The terms in the following documents become the terms of this standard by reference to this standard. All dated references, followed by all Modifications (not including errata content) or revisions do not apply to this standard, however, parties to agreements based on this standard are encouraged to study Is it possible to use the latest version of these files? For undated references, the latest edition applies to this standard.
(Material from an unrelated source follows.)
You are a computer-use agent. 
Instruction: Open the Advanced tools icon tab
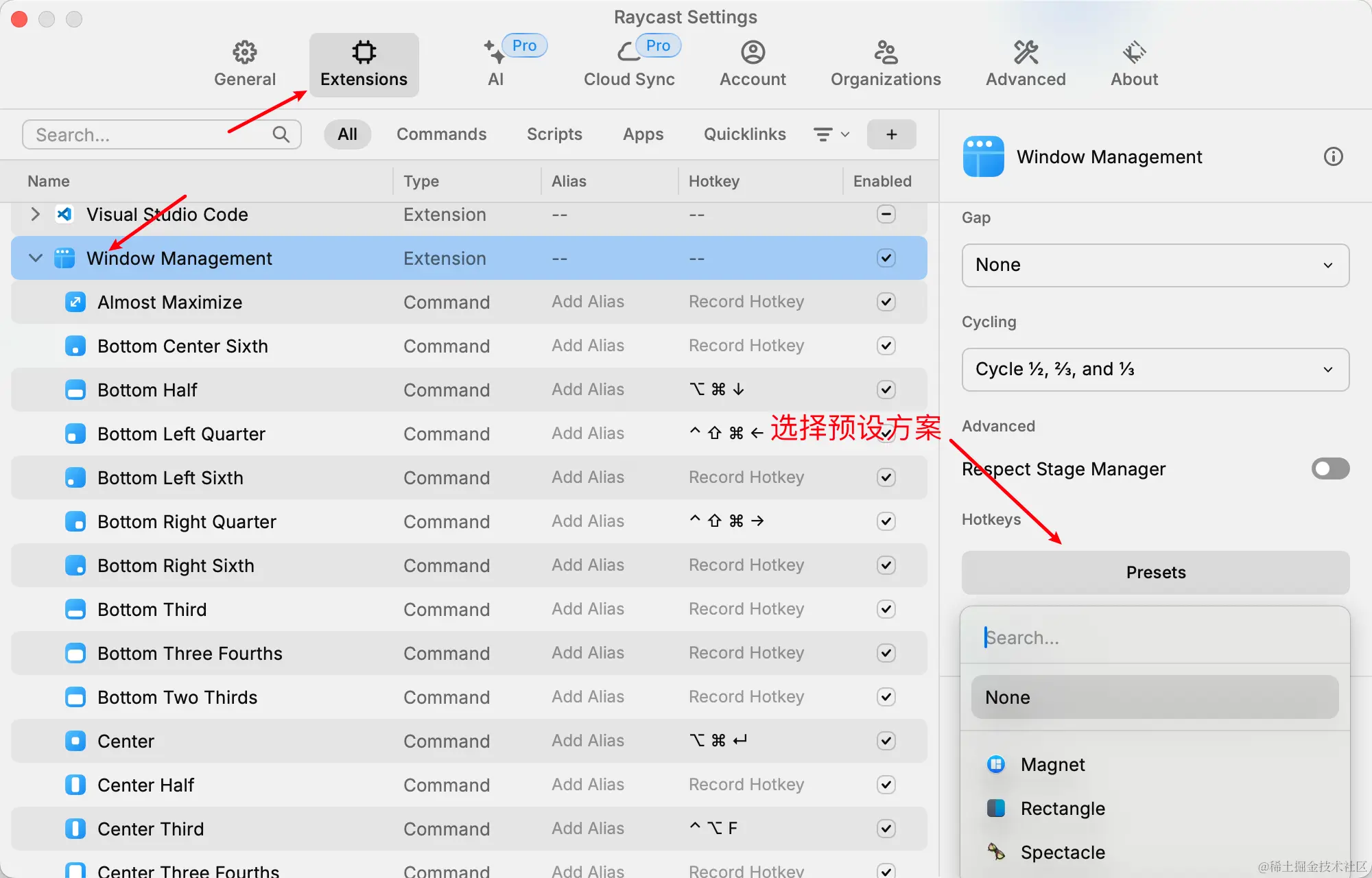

GB 14934 food (meal) with hygienic standard GB 16153 Hotel (restaurant) hygiene standards SB/T 10426 Catering Business Code Health Regulations for Catering Industry and Group Dining Delivery Units (2005) Ministry of Health of the People's Republic of China Chinese Dietary Guidelines (2008 Edition) Chinese Nutrition Society Chinese Residents' Dietary Nutrient Reference Intakes (DRIs) Chinese Nutrition Society

3 Terms and definitions

The following terms and definitions apply to this standard. 3.1 According to the different characteristics of the diners, using the basic knowledge of nutrition to prepare catering products suitable for different people's reasonable nutritional requirements process. 3.2 An ingredient in food that provides energy, body composition, tissue repair, and physiological regulation. Camp necessary for the human body Nutrients mainly include seven types of proteins, fats, carbohydrates, inorganic salts (minerals), vitamins, water, and dietary fiber. 3.3 The diet is mainly based on cereal potato cooking materials, mainly serving carbohydrate foods such as rice, steamed bread and noodles. 3.4 The meal is not based on the cooking ingredients of the potato, except for the main food.

4 basic requirements

4.1 Nutritional meal principle Should be accompanied by the provisions of the "Chinese Dietary Guidelines". To achieve a variety of foods, mainly cereals; more with fruits and vegetables, with potatoes; supply of beans Milk; appropriate amount of animal foods, fish and eggs; control salt alcohol, reduce oil energy; rational choice of beverages; raw materials fresh, note Italian cooking.